Now, when we run the query, we can see that our NULL value in the second row is replaced with the temperature value from the previous day:
date | name | latitude | longitude | locf
-----------+--------------------------------+----------+-----------+---------------------
2018-01-05 | SAN FRANCISCO OCEANSIDE, CA US | 37.728 | -122.5052 | 11.1000000000000000
2018-01-06 | SAN FRANCISCO OCEANSIDE, CA US | 37.728 | -122.5052 | 11.1000000000000000
2018-01-07 | SAN FRANCISCO OCEANSIDE, CA US | 37.728 | -122.5052 | 10.6000000000000000
2018-01-08 | SAN FRANCISCO OCEANSIDE, CA US | 37.728 | -122.5052 | 11.1000000000000000
2018-01-09 | SAN FRANCISCO OCEANSIDE, CA US | 37.728 | -122.5052 | 10.0000000000000000
2018-01-10 | SAN FRANCISCO OCEANSIDE, CA US | 37.728 | -122.5052 | 10.0000000000000000
2018-01-11 | SAN FRANCISCO OCEANSIDE, CA US | 37.728 | -122.5052 | 11.7000000000000000
2018-01-12 | SAN FRANCISCO OCEANSIDE, CA US | 37.728 | -122.5052 | 8.9000000000000000
2018-01-13 | SAN FRANCISCO OCEANSIDE, CA US | 37.728 | -122.5052 | 8.3000000000000000
2018-01-14 | SAN FRANCISCO OCEANSIDE, CA US | 37.728 | -122.5052 | 12.8000000000000000
(10 rows)
You can also use averages or your own computation to perform your gap filling operation. Consult the TimescaleDB documentation for more ideas based on your use case.
Conclusion
Public datasets are amazing. Whether you combine them with other public datasets or with your own proprietary data, they give you a wealth of resources to query, analyze, and use to better understand your world (whatever that means to you).

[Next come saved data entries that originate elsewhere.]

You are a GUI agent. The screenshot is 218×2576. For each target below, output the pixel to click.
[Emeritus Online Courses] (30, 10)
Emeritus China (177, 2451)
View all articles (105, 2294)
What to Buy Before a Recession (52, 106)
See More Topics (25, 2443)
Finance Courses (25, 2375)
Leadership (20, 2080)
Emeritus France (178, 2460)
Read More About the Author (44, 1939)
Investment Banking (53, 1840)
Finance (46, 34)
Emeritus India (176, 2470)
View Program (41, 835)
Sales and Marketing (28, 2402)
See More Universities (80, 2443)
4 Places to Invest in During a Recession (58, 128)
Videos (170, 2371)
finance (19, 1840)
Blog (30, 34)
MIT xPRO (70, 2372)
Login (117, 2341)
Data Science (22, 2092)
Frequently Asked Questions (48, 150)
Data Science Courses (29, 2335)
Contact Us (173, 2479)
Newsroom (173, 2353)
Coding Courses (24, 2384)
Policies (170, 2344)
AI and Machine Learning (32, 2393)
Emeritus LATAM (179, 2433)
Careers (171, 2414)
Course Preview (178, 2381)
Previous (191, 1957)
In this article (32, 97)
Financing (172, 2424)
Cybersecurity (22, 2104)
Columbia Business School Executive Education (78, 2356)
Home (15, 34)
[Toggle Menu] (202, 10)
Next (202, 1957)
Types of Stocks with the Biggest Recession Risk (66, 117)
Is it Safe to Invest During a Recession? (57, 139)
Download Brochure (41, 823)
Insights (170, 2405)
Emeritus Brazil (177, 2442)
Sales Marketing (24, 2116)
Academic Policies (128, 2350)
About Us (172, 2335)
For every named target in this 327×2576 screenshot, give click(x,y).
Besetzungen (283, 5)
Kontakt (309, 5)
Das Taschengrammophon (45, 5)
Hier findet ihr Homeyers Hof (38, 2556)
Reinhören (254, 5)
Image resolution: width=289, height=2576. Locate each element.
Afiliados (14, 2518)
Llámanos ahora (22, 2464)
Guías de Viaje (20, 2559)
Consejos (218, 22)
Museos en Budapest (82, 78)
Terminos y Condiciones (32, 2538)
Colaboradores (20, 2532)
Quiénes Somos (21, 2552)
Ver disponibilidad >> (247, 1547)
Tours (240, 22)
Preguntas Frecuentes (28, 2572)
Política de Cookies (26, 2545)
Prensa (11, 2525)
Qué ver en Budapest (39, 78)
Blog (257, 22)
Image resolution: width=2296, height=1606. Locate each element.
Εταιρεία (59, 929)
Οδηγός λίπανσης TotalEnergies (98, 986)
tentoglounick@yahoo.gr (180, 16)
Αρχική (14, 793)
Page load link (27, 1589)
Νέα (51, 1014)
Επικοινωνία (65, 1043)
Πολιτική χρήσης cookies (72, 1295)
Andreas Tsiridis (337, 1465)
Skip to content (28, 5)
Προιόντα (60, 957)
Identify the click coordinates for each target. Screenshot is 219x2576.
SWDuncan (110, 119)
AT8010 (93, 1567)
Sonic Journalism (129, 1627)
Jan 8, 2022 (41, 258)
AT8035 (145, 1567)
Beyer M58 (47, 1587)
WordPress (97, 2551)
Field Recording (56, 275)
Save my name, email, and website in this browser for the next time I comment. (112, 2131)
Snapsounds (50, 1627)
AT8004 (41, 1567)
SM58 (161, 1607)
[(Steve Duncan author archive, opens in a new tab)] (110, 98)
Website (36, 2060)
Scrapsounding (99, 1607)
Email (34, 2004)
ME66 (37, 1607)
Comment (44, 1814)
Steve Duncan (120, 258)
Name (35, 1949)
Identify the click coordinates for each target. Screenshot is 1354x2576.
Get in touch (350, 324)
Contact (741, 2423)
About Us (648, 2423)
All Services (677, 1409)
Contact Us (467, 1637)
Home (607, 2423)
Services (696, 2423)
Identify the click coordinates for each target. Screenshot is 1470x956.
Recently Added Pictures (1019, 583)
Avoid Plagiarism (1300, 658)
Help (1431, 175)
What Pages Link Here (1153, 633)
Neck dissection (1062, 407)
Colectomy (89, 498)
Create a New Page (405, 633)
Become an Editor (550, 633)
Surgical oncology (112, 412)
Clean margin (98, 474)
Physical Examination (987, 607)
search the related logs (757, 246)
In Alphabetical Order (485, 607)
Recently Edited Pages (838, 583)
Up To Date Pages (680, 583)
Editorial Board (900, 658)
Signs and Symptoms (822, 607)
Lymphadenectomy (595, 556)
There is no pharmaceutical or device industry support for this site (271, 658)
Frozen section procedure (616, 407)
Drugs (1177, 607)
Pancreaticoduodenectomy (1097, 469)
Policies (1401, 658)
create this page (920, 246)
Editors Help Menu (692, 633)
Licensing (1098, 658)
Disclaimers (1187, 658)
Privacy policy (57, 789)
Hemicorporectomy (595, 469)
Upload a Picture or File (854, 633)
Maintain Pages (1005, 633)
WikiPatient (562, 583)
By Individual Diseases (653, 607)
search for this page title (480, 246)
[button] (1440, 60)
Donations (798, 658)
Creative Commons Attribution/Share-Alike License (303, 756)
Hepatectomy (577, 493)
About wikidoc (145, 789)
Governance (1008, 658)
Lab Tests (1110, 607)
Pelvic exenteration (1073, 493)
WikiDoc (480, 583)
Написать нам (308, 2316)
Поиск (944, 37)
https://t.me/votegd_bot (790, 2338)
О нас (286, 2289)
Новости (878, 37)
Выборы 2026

If you love public datasets or are intrigued by ways you can better use them, be sure to join our new meetup: DataPub: A Virtual Meetup for Public Data Enthusiasts. We'll meet online every month, and it's a great chance to hear from people using, creating, or building tools for public datasets.
Hopefully this post has given you some ideas and ways to overcome a few obstacles, so you can power through your data preparation and get to the best part: analysis, visualization, and sharing your findings with others.